期待度♪♪♪♪
大千秋楽に向けて
再演を滅多にやらない(『12人の優しい日本人』『君となら』『笑の大学』くらいだろうか)三谷幸喜が、もはや「三谷組」と呼んでも構わない相性のよさを見せている戸田恵子と組んで、再度ミヤコ蝶々の一代記に挑む『なにわバタフライN.V.(ニューバージョン)』。初演は、戸田が朝日舞台芸術賞秋元松代賞、読売演劇大賞最優秀主演女優賞を得るという高い評価を得た。

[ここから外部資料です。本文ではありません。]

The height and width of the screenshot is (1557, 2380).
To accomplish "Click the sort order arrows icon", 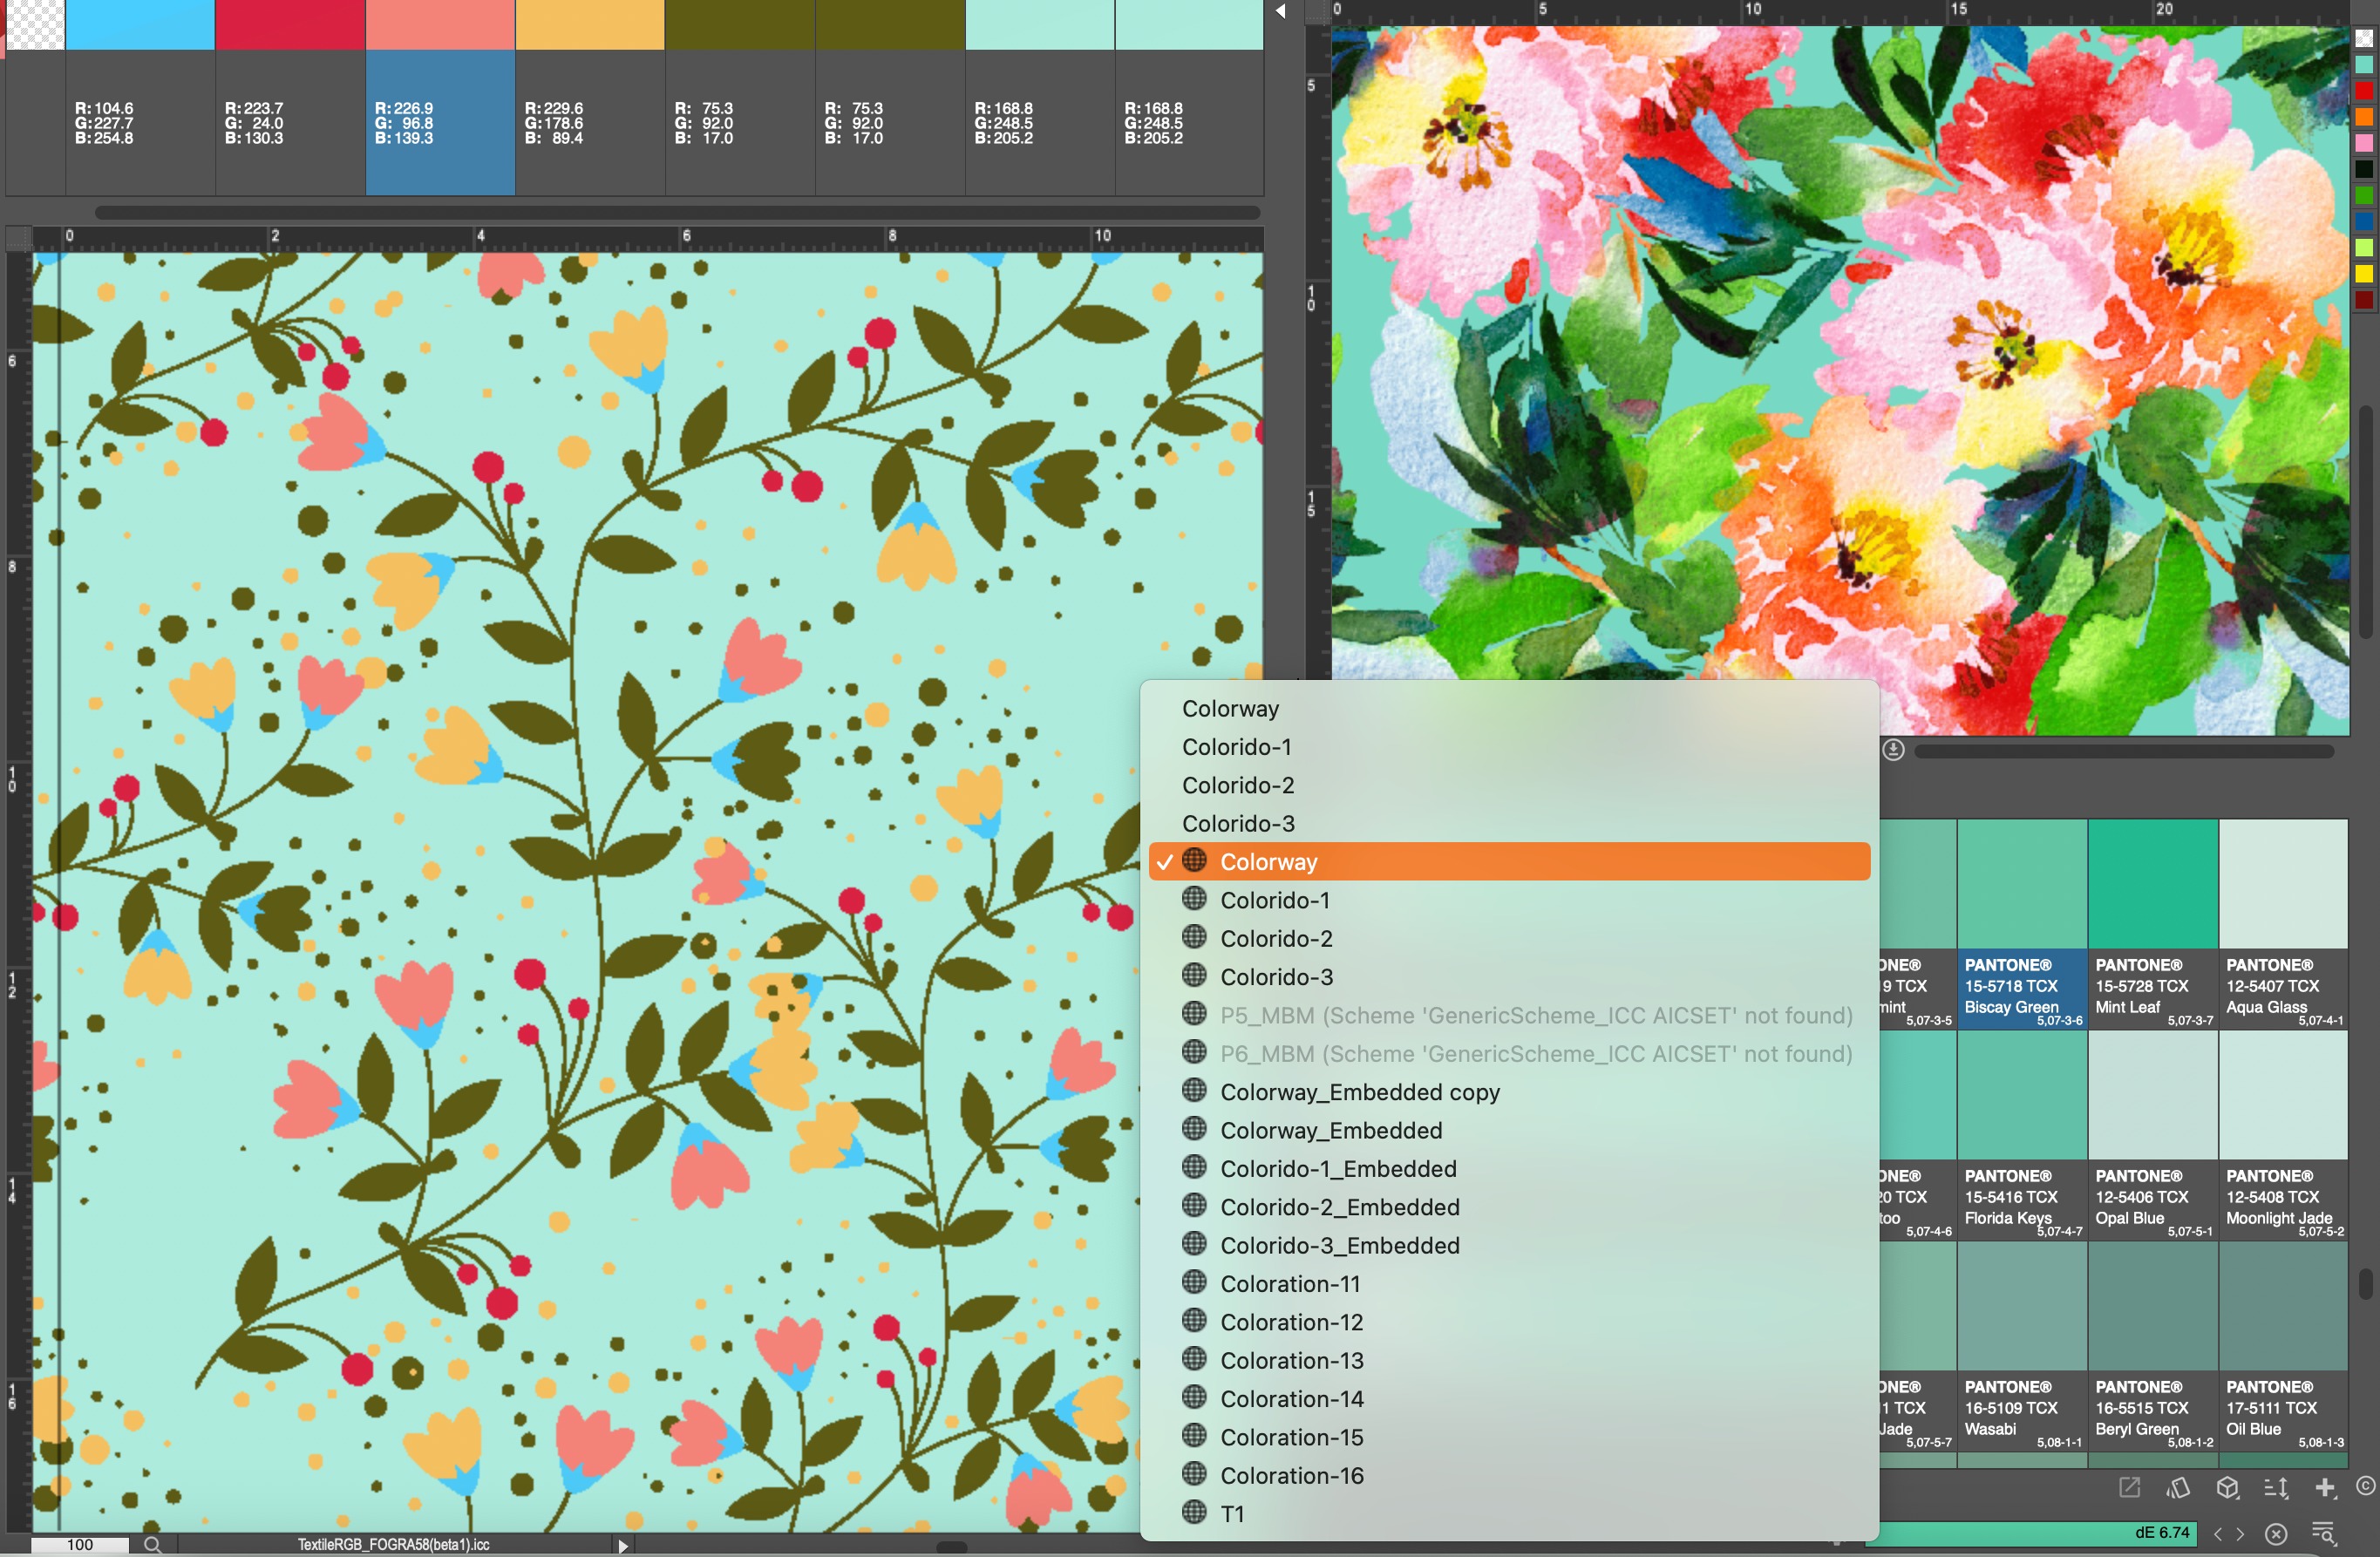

声優としてのイメージが強い戸田だが、元々は歌手であり、劇団薔薇座を中心に活躍していたミュージカル女優である。舞台こそがその本領であることを、この公演ではっきりと証明してみせた。
今回はその再々演。しかも全国九都市を巡るロングラン公演で、その大千秋楽が、ミヤコ蝶々との縁も深い嘉穂劇場。大衆演劇のメッカであり、長らく小劇場の枠から飛び出せなかった三谷幸喜が、近年とみに「次の井上ひさし」を目指して「商業演劇化」を図っている過程の道標として、最も相応しい舞台を選んだと言うべきだろう。

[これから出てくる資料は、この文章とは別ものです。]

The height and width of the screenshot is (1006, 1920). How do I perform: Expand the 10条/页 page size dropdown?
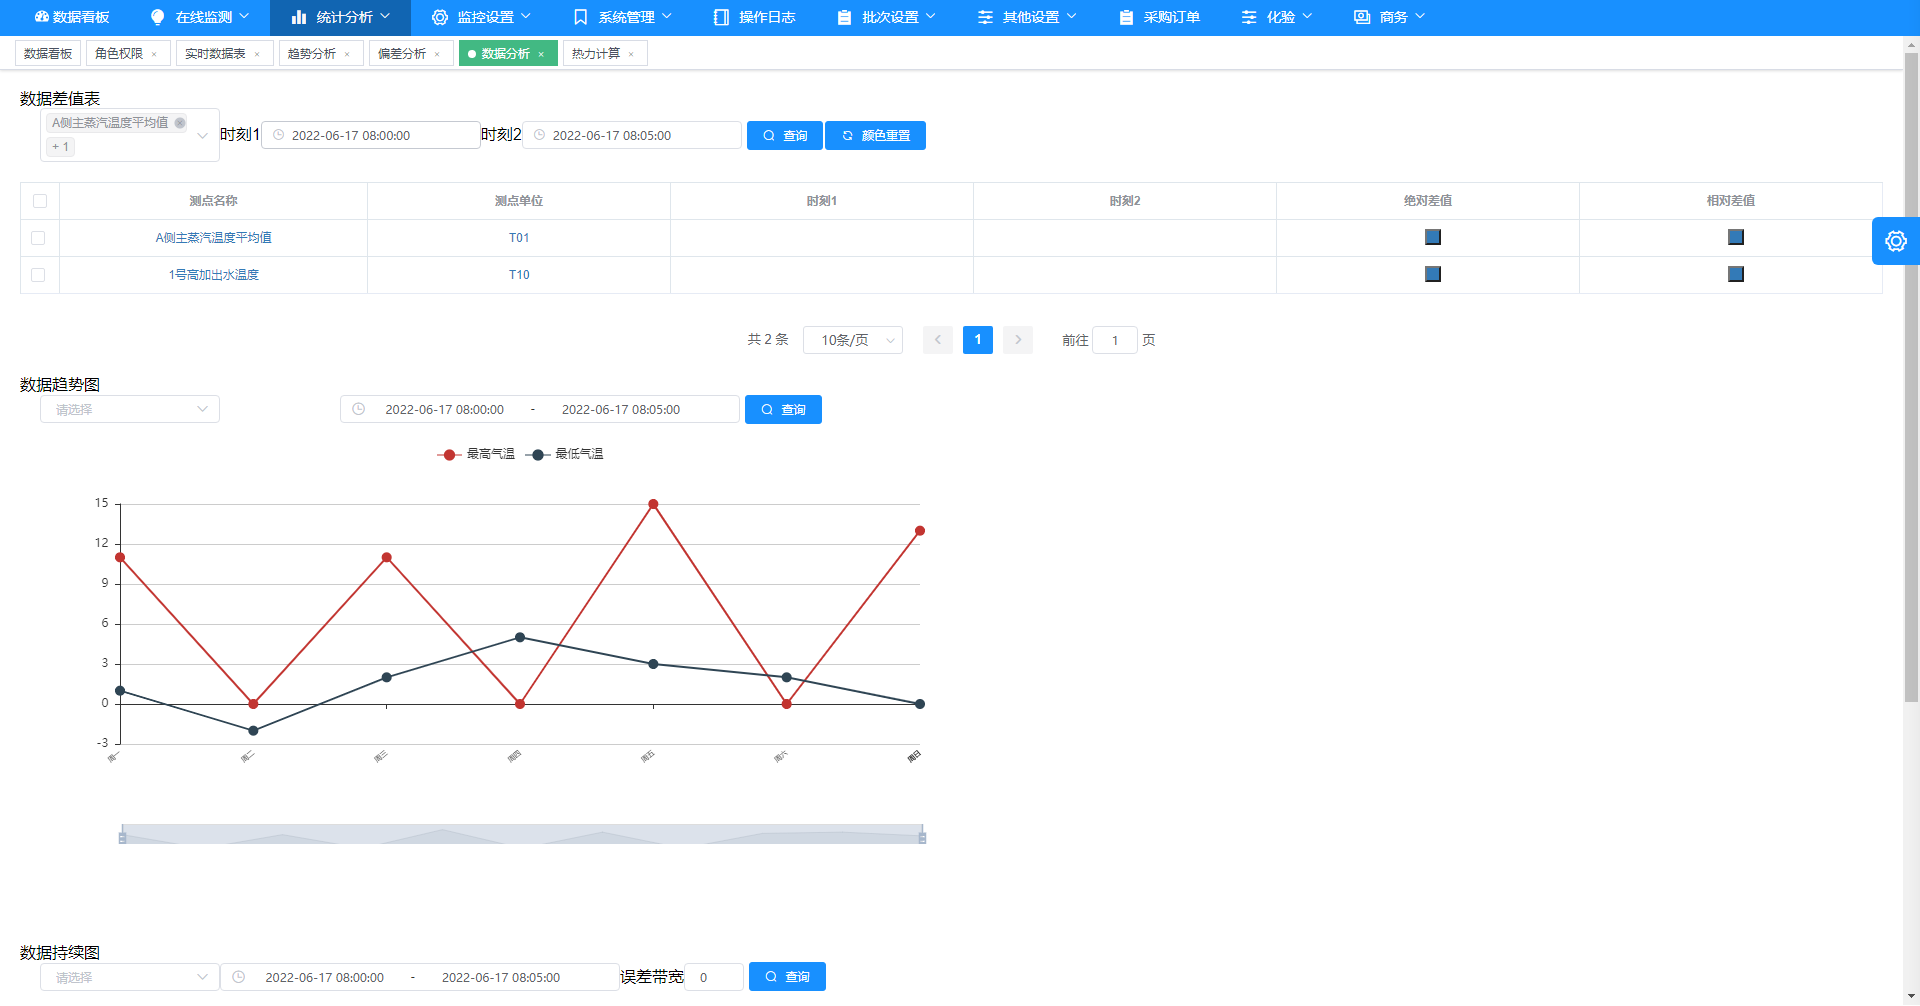pos(852,340)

とは言え、私が一番関心を惹かれているのは、「戸田恵子がいかにミヤコ蝶々を演じるか」という点である。蝶々さんが亡くなってもう十数年。晩年は関西ローカルの番組にしか出演しなくなっていたから、親しみを感じる世代は40代より上だろう。今すぐにその姿を観たいと思えば、ビデオレンタルで『続・男はつらいよ』を借りて、寅さんの母親を演じているのを確認するくらいしか手がないのではないか。
戸田恵子の「旬の演技」が、「ミヤコ蝶々って、凄い喜劇人がいたんだよ」と次の世代に送り伝えるものになっていれば嬉しい。